Recuerdo cómo nos hacían estudiar, hace ya un tiempo, cada época literaria. Todas ellas marcadas por una serie de acontecimientos que hacían de la misma (y sus poetas) una génesis del pensamiento del momento. Por ejemplo, leyendo a Ángel González podíamos desdeñar el significado de crecer en un periodo de recuperación bélica, de un hogar construido en madera roída y de un mañana más bien opaco: Esperando la llamada de una Europa que nos echase un cable para reconstruirnos por fuera porque por dentro aún hacía falta lamerse las heridas. Yo sé que no lo hemos perdido todo en la guerra, ni tenemos un recuerdo vivo de que se nos haya caído el techo encima, pero también poseemos otros males y desgracias por los que mi generación vela su muerto. Teniendo la poesía de Gata tan cerca del alma, podemos decir que uno de los temas de nuestro tiempo es la condición del amar y el vivir en una intemperie vital. Tratamos de construir un futuro apartando escombros y al mismo tiempo, aprovechando los restos para armar ciudades en las que compartir piso hasta los treinta. De lo que Gata habla es de cómo afrontamos lo que tenemos sin nada en los bolsillos, más allá de un mechero con poco gas y tabaco para liar. De cómo tratamos de avanzar y buscamos un futuro digno de reyes y la independencia del plebeyo. Porque no somos nada de eso pero merecemos que cada historia que nos atraviese como un punzón sea, como poco, vivida desde el lujo del disfrute más caníbal. Que se nos haga la boca agua viviendo. Que cada uno de los rastros de ese estar vivo nos haga ser, cada día, un yo insaciable del disfrutar la carrera hacia la muerte. Y que el gozo sea sin remordimientos ni penurias, ni llantos ni castigos, ni pastillas ni dependencia, ni podredumbre ni exilios. Que ni siendo dueños de la casa de nuestros sueños sepamos, como poco, cerrar a cal y canto la puerta para que no entre el frío. Que amar no sea deporte de riesgo porque la soga que nos sujeta es de segunda mano. Que no nos conformemos. Que podamos, al menos, resguardar lo que nos hace sentir vivo en el cariño más hogareño. Y que nada nos haga daño en el sofá ajeno.

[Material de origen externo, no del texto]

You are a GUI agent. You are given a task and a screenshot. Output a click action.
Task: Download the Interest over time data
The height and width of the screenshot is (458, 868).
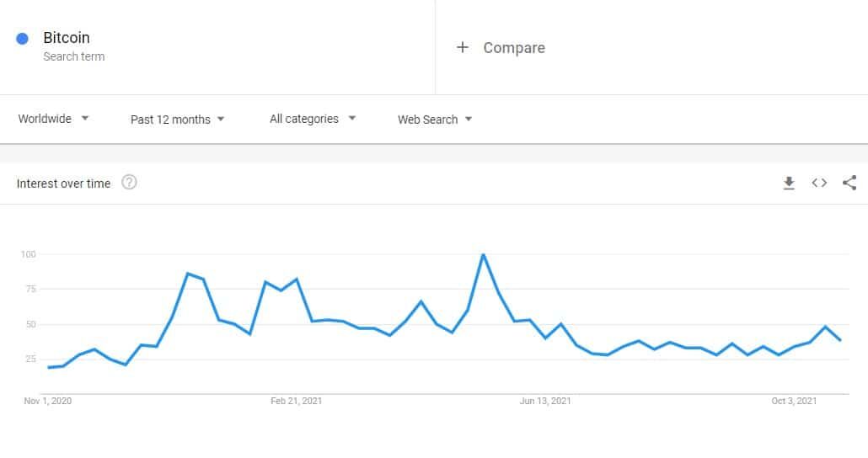[x=789, y=183]
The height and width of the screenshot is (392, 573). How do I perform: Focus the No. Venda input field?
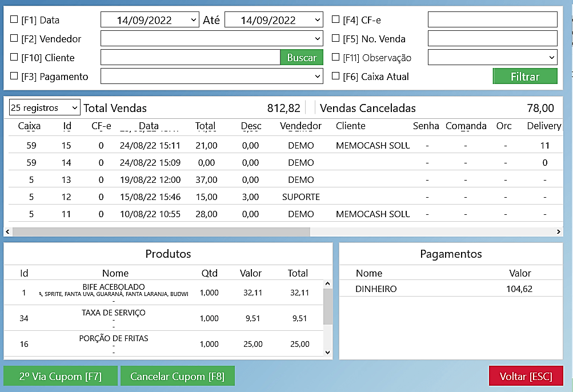492,39
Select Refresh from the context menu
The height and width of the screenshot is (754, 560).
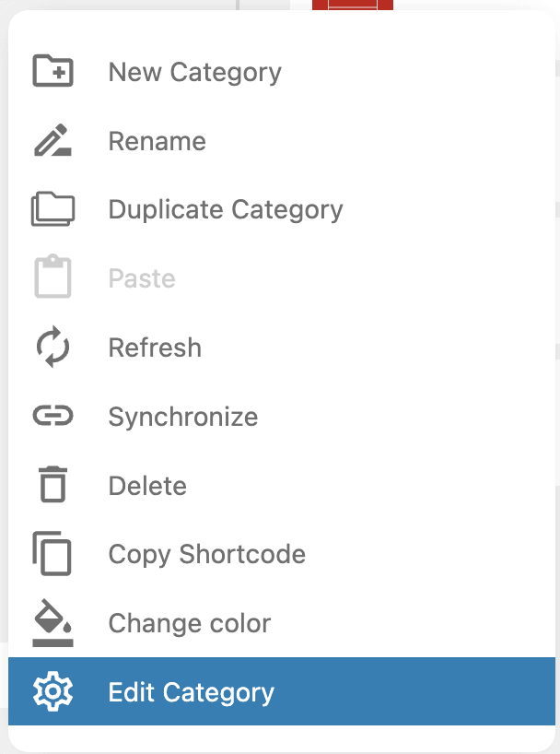155,348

Los pobres (dice Gata), viven un amor que parece de todo menos endeble. Y que utiliza lo malo para multiplicarse y ser aquello que nutre en tiempos de malas cosechas. Que podría ser aquello que salva del mal tiempo, si quisiera, entendido como chubasquero en tormentas o como un alto al fuego en la guerra. Que cuando nos amamos no somos nada distinto al milagro feligrés, y que nos movemos por el impulso de querer salvarle la vida al otro aunque eso implique cederle la tabla en medio del Océano. Nos hemos amado, dice Gata, poniendo por encima de todo lo que nos rodea nuestro amor más puro. Sin mirar la baza, lo hemos apostado todo a lo único que con seguridad es solo nuestro. Hemos confiado en el querer para sanar y eso es fundamental: Saber que contra todo pronóstico sí se puede vivir de lo que te ilusiona… Como si te diera de comer vivir ensueño.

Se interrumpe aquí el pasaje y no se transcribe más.